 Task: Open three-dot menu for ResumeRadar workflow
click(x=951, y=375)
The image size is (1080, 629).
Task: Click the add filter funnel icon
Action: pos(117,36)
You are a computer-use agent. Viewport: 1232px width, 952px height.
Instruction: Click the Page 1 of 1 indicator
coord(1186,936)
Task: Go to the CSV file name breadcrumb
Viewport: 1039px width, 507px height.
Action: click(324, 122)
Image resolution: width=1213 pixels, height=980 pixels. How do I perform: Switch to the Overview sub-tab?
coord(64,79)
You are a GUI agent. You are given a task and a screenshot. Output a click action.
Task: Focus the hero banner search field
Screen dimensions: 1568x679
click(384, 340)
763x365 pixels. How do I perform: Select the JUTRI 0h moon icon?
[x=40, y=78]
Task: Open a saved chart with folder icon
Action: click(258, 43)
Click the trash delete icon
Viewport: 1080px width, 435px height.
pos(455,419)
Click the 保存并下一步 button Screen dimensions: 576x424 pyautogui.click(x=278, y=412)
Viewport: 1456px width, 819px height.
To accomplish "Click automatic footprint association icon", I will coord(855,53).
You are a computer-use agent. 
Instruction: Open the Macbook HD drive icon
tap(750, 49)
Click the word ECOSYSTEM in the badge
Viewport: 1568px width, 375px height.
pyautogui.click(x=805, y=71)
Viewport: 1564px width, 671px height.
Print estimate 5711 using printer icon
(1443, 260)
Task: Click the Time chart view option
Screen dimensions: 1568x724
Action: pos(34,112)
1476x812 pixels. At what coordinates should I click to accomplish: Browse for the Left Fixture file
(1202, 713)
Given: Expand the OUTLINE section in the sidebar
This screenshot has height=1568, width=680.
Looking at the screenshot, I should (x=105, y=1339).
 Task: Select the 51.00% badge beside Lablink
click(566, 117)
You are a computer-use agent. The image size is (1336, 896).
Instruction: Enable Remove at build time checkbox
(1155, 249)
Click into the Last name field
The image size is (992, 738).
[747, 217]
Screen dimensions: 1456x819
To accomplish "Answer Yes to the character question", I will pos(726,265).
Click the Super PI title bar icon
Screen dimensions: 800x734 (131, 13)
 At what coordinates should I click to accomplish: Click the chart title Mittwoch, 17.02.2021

• **Requirements**
Repeat all of the records above exactly as they appear, line for line.

• **In response**
 Task: Open three-dot menu for ResumeRadar workflow
click(x=951, y=375)
The image size is (1080, 629).
Task: Click the add filter funnel icon
Action: pos(117,36)
You are a computer-use agent. Viewport: 1232px width, 952px height.
Instruction: Click the Page 1 of 1 indicator
coord(1186,936)
Task: Go to the CSV file name breadcrumb
Viewport: 1039px width, 507px height.
Action: click(324, 122)
Image resolution: width=1213 pixels, height=980 pixels. How do I perform: Switch to the Overview sub-tab?
coord(64,79)
You are a GUI agent. You are given a task and a screenshot. Output a click action.
Task: Focus the hero banner search field
Screen dimensions: 1568x679
click(384, 340)
763x365 pixels. How do I perform: Select the JUTRI 0h moon icon?
[x=40, y=78]
Task: Open a saved chart with folder icon
Action: click(258, 43)
Click the trash delete icon
Viewport: 1080px width, 435px height.
pos(455,419)
Click the 保存并下一步 button Screen dimensions: 576x424 pyautogui.click(x=278, y=412)
Viewport: 1456px width, 819px height.
To accomplish "Click automatic footprint association icon", I will coord(855,53).
You are a computer-use agent. 
Instruction: Open the Macbook HD drive icon
tap(750, 49)
Click the word ECOSYSTEM in the badge
Viewport: 1568px width, 375px height.
pyautogui.click(x=805, y=71)
Viewport: 1564px width, 671px height.
Print estimate 5711 using printer icon
(1443, 260)
Task: Click the Time chart view option
Screen dimensions: 1568x724
Action: pos(34,112)
1476x812 pixels. At what coordinates should I click to accomplish: Browse for the Left Fixture file
(1202, 713)
Given: Expand the OUTLINE section in the sidebar
This screenshot has height=1568, width=680.
Looking at the screenshot, I should (x=105, y=1339).
 Task: Select the 51.00% badge beside Lablink
click(566, 117)
You are a computer-use agent. The image size is (1336, 896).
Instruction: Enable Remove at build time checkbox
(1155, 249)
Click into the Last name field
The image size is (992, 738).
[747, 217]
Screen dimensions: 1456x819
To accomplish "Answer Yes to the character question", I will pos(726,265).
Click the Super PI title bar icon
Screen dimensions: 800x734 (131, 13)
 At what coordinates should I click to accomplish: Click the chart title Mittwoch, 17.02.2021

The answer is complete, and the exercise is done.